He smoked and talked with the men now by virtue of his fourteen years, his broad shoulders and his knowledge of husbandry. Eight years ago he had begun to care for the stock, and to replenish the store of wood for the house with the aid of his little sled. Somewhat later he had learned to call Heulle! Heulle! very loudly behind the thin-flanked cows, and Hue! Dia! Harrie! when the horses were ploughing; to manage a hay-fork and to build a rail-fence. These two years he had taken turn beside his father with ax and scythe, driven the big wood-sleigh over the hard snow, sown and reaped on his own responsibility; and thus it was that no one disputed his right freely to express an opinion and to smoke incessantly the strong leaf-tobacco.
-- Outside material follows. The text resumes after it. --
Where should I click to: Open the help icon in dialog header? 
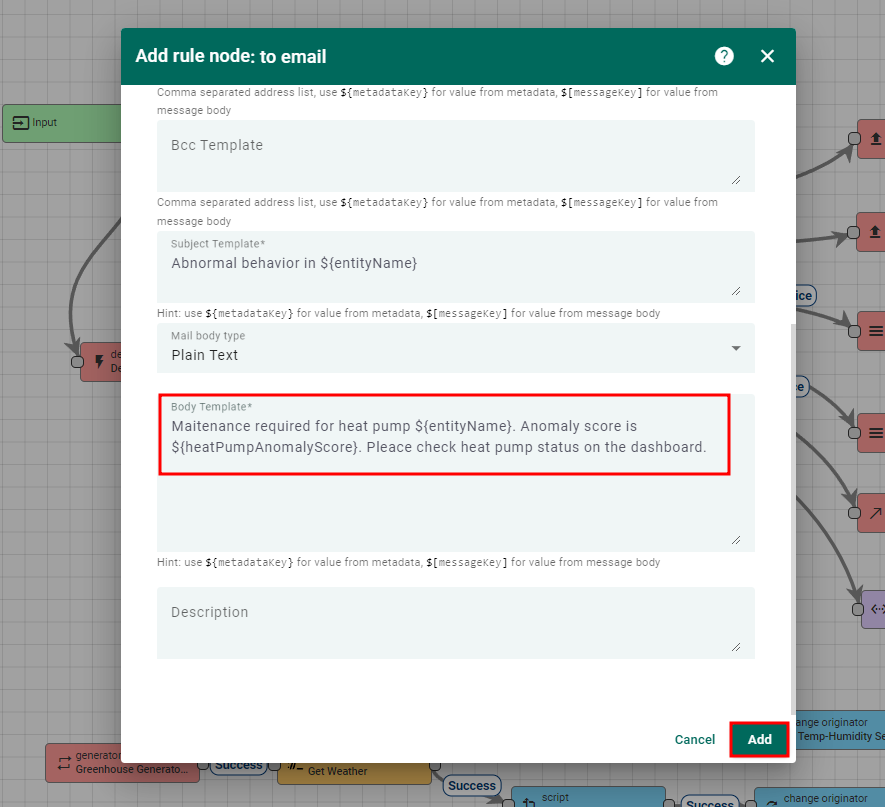(x=724, y=56)
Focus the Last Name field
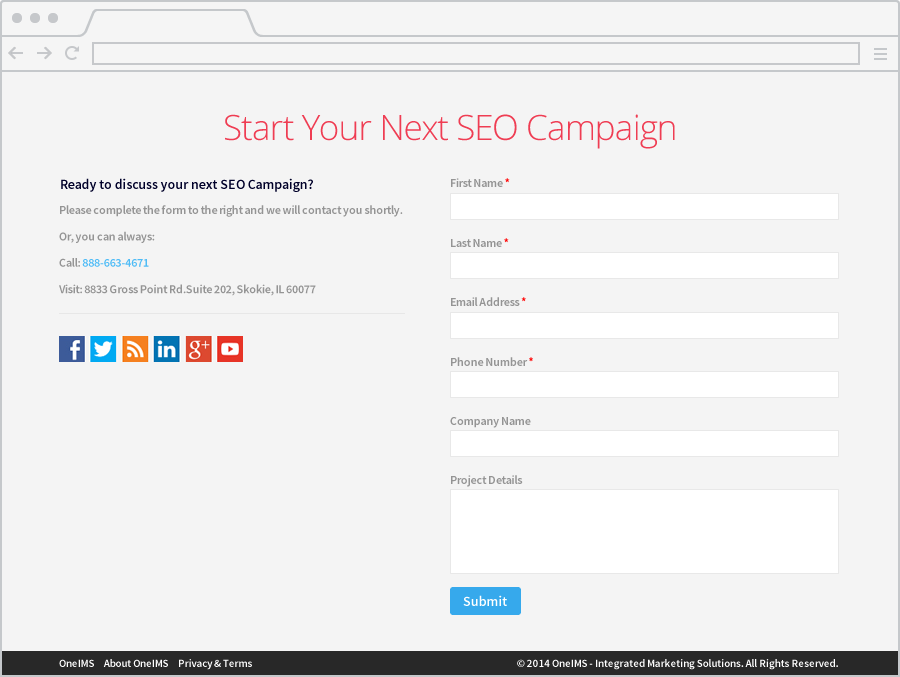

His face was still smooth as a child’s, with immature features and guileless eyes, and one not knowing him would probably have been surprised to hear him speak with all the deliberation of an older and experienced man, and to see him everlastingly charging his wooden pipe; but in the Province of Quebec the boys are looked upon as men when they undertake men’s work, and as to their precocity in smoking there is always the excellent excuse that it afford some protection in summer against the attacking swarms of black-flies, mosquitos and sand-flies.
“How nice it would be to live in a country where there is hardly any winter, and where the earth makes provision for man and beast. Up here man himself, by dint of work, must care for his animals and his land. If we did not have Esdras and Da’Be earning good wages in the woods how could we get along?”
“But the soil is rich in these parts,” said Eutrope Gagnon.
“The soil is good but one must battle for it with the forest; and to live at all you must watch every copper, labour from morning to night, and do everything yourself because there is no one near to lend a hand.”
Mother Chapdelaine ended with a sigh. Her thoughts were ever fondly revisiting the older parishes where the land has long been cleared and cultivated, and where the houses are neighbourly-her lost paradise.
Her husband clenched his fists and shook his head with an obstinate gesture. “Only you wait a few months ... When the boys are back from the woods we shall set to work, they two, Tit’Be, and I, and presently we shall have our land cleared. With four good men ax in hand and not afraid of work things will go quickly, even in the hard timber. Two years from now there will be grain harvested, and pasturage that will support a good herd of cattle. I tell you that we are going to make land.”
“Make land!” Rude phrase of the country, summing up in two words all the heartbreaking labour that transforms the incult woods, barren of sustenance, to smiling fields, ploughed and sown. Samuel Chapdelaine’s eyes flamed with enthusiasm and determination as he spoke.